O longa, contudo, conta a história de Pardeep Nagra, um pugilista amador canadense que, no final da década de 90, viu seus sonhos de competir pela Comissão de Boxe do Canadá desmoronarem quando o impediram de lutar por causa de sua barba muito grande. Pardeep é sikh e para esta religião, deixar os cabelos do corpo crescer naturalmente é um importantíssimo signo de respeito à perfeição da criação de deus, tornando suas barbas e cabelos sagrados, mas conflitando com as regras vigentes da Comissão. Ele então, apaixonado pelo boxe e muito envolvido em questões de direitos humanos discriminatórias contra sua religião, lutou e venceu esta proibição legalmente, de modo que, pelo menos no Canadá, não há mais esta objeção e ele pode competir, embora nunca tenha chegado a ir muito longe.

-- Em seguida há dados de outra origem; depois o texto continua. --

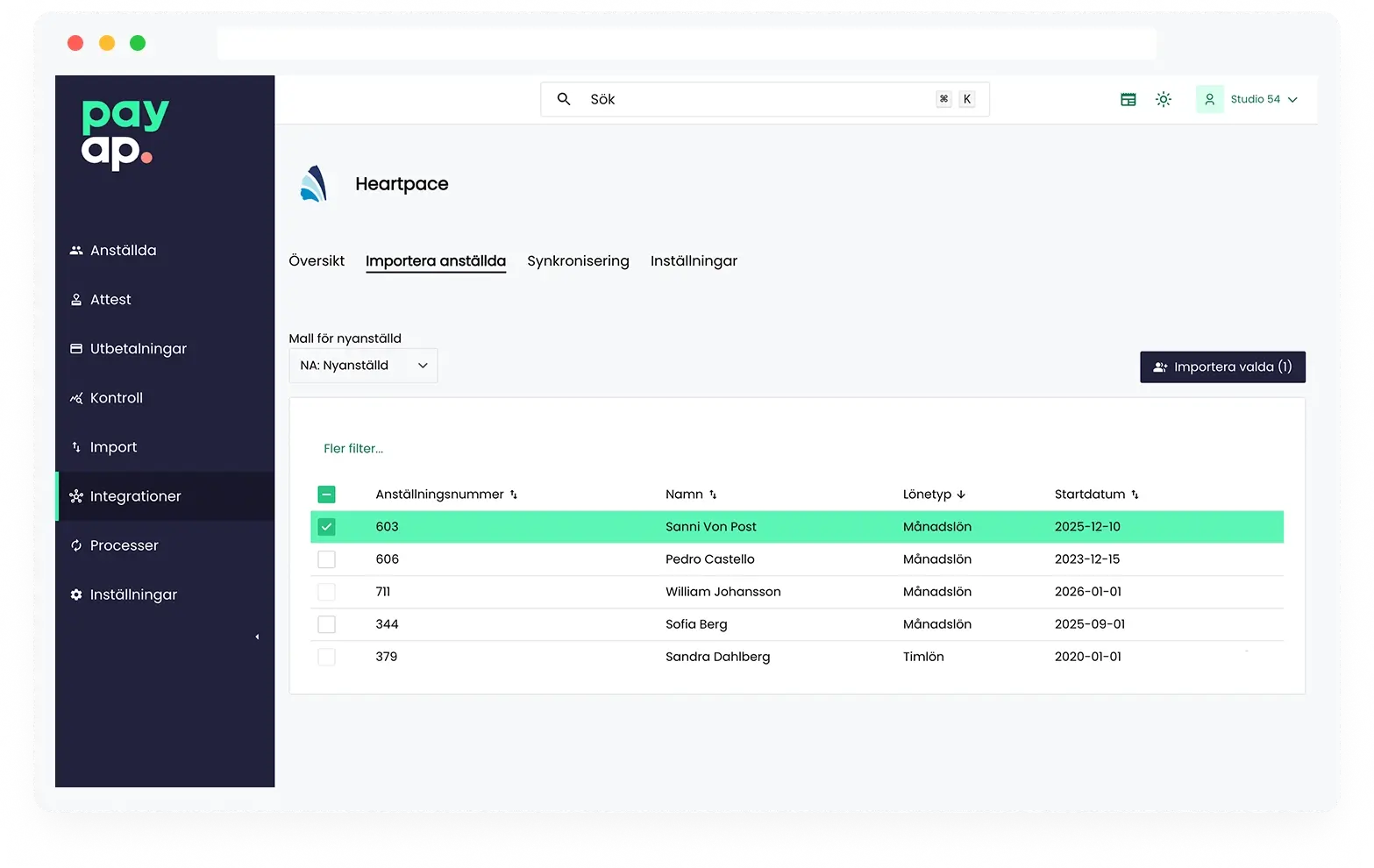The width and height of the screenshot is (1374, 868).
Task: Open the Anställda section in sidebar
Action: pyautogui.click(x=124, y=250)
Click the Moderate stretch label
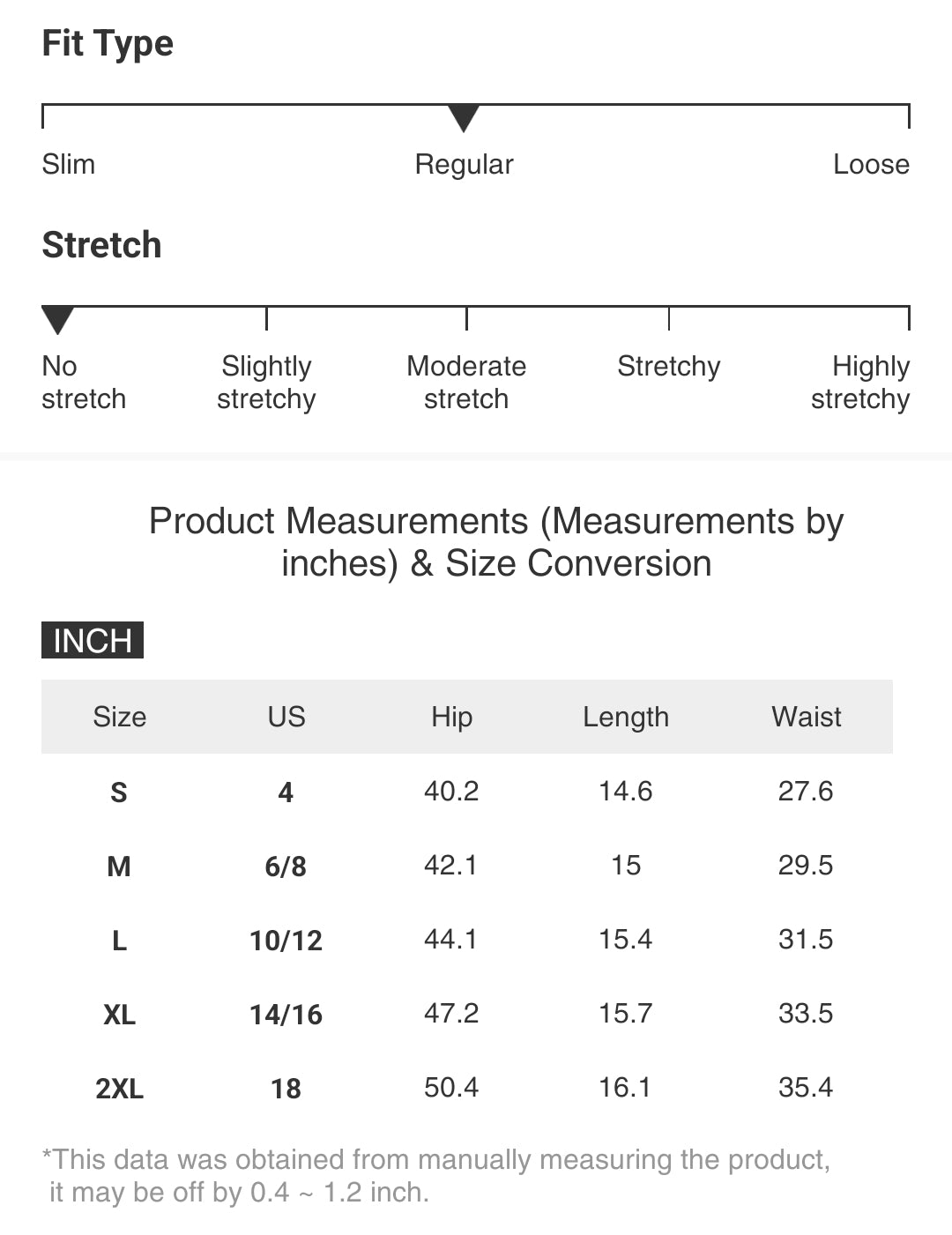The image size is (952, 1235). pos(466,383)
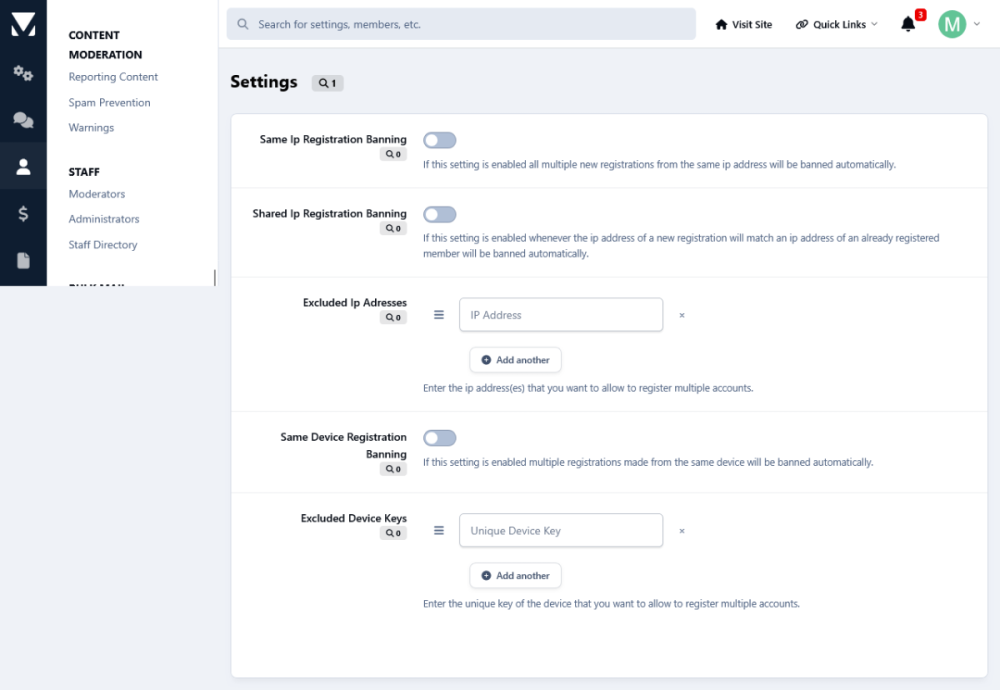This screenshot has width=1000, height=690.
Task: Enable Shared Ip Registration Banning toggle
Action: (440, 214)
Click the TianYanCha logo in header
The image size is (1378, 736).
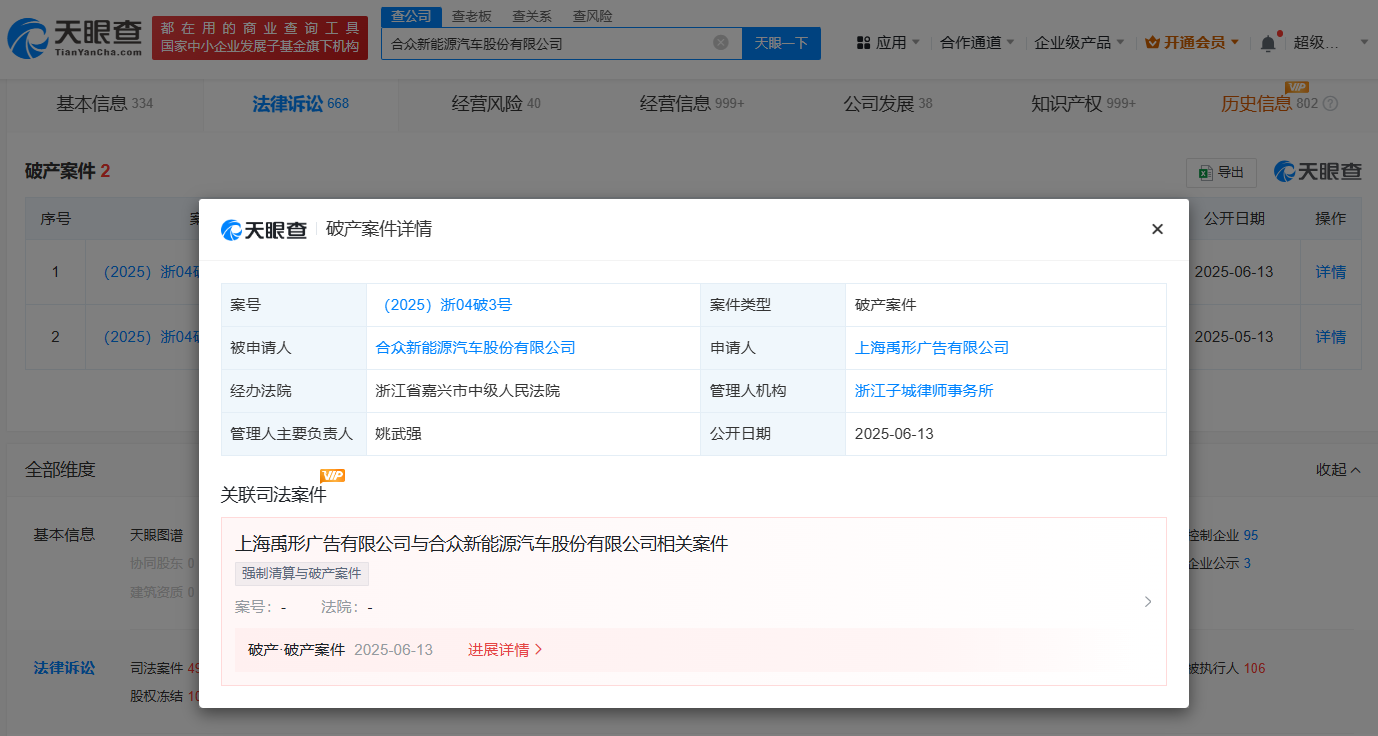[75, 39]

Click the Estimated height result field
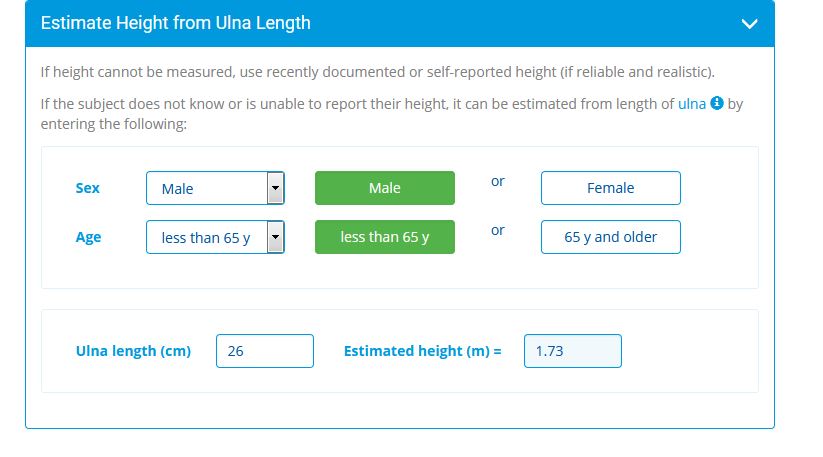pyautogui.click(x=573, y=351)
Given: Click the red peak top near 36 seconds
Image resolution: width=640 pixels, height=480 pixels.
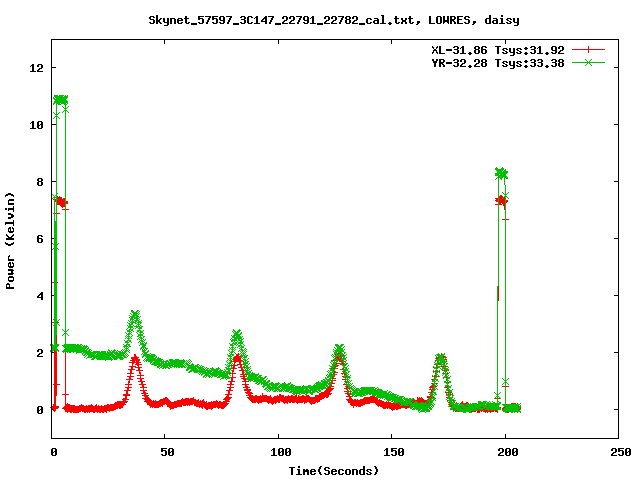Looking at the screenshot, I should (x=135, y=358).
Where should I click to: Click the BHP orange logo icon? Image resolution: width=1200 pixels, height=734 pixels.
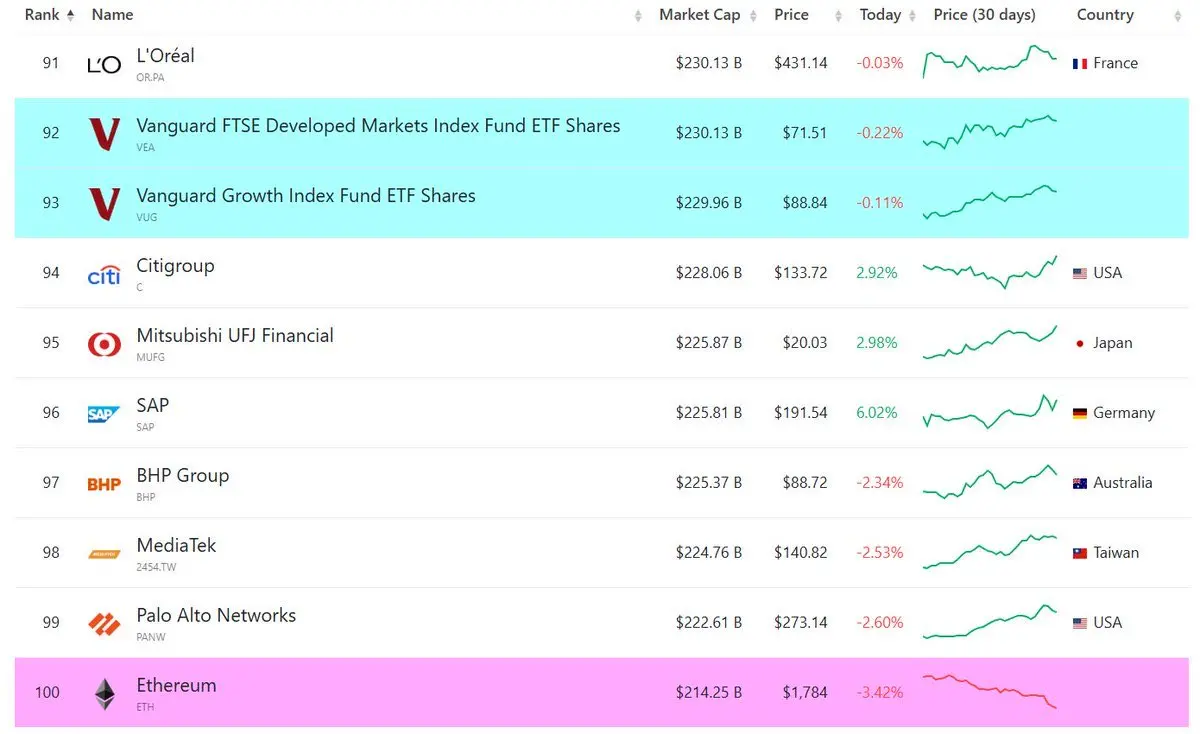click(104, 484)
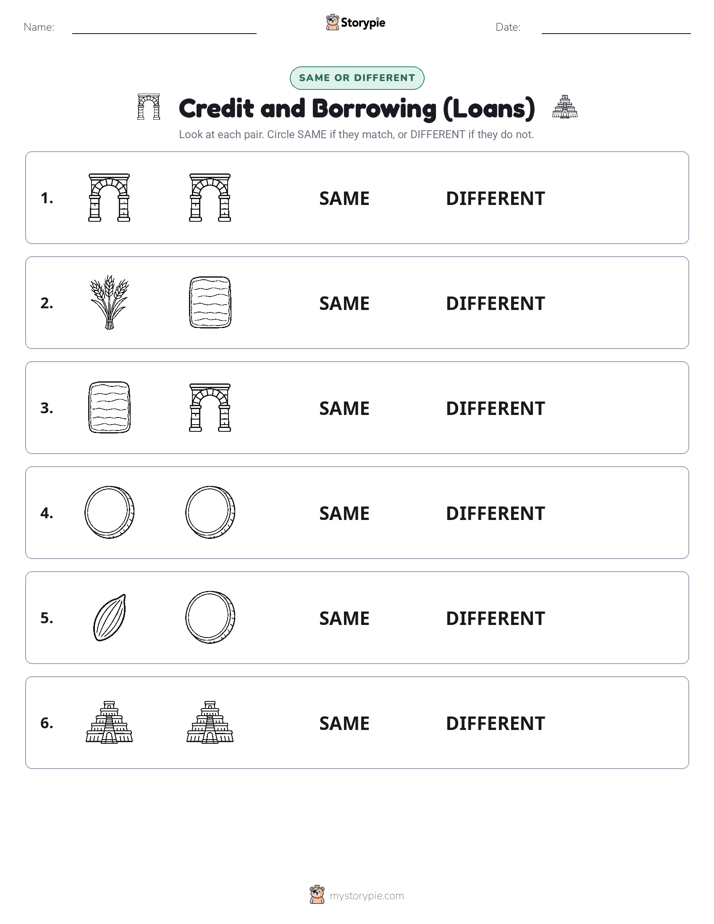Choose SAME for pair 1
This screenshot has height=924, width=714.
(344, 199)
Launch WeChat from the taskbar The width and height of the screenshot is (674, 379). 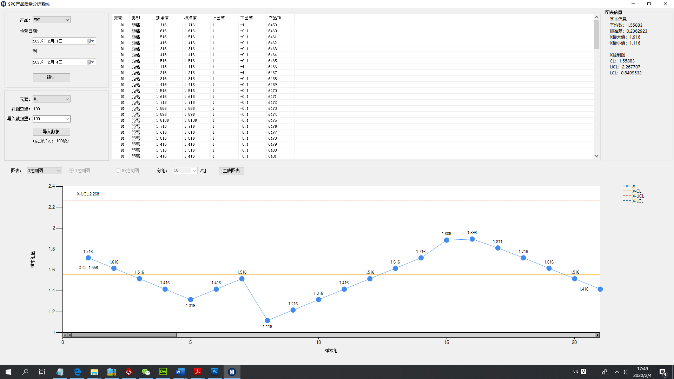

Uma história de superação e coragem, que levou um homem a lutar contra tudo e todos, em uma época em que a pauta da inclusão social estava longe de ter a mesma força de hoje, para conseguir seguir suas convicções e ideais. Este é um tema que já deu ao mundo obras de qualidade inegável, como o próprio “O Lutador” já citado, mas que aqui se perde em um roteiro bobo, com diálogos pueris e em atuações que beiram a novela mexicana, à exceção de Rourke e da família de Pardeep, aqui interpretado também pelo roteirista Prem Singh.
Para começo de conversa, inexplicavelmente o filme é passado nos EUA, mais precisamente em Ohio. Mais inexplicável ainda é que resolveram fazer um filme passado em 1999 com gente andando por aí com smartphones e afins. Não faço ideia de que tipo de dificuldade teriam em localizar o filme na província de Ontário no Canadá, de onde o cara é originalmente, e tampouco porque não localizar o filme corretamente no tempo, em especial quando se trata de uma história real afirmada como tanto logo no começo. Mais irritante ainda é que fazem desta falaciosa nacionalidade americana de Pardeep um ponto fundamental da força que o levou a travar esta batalha.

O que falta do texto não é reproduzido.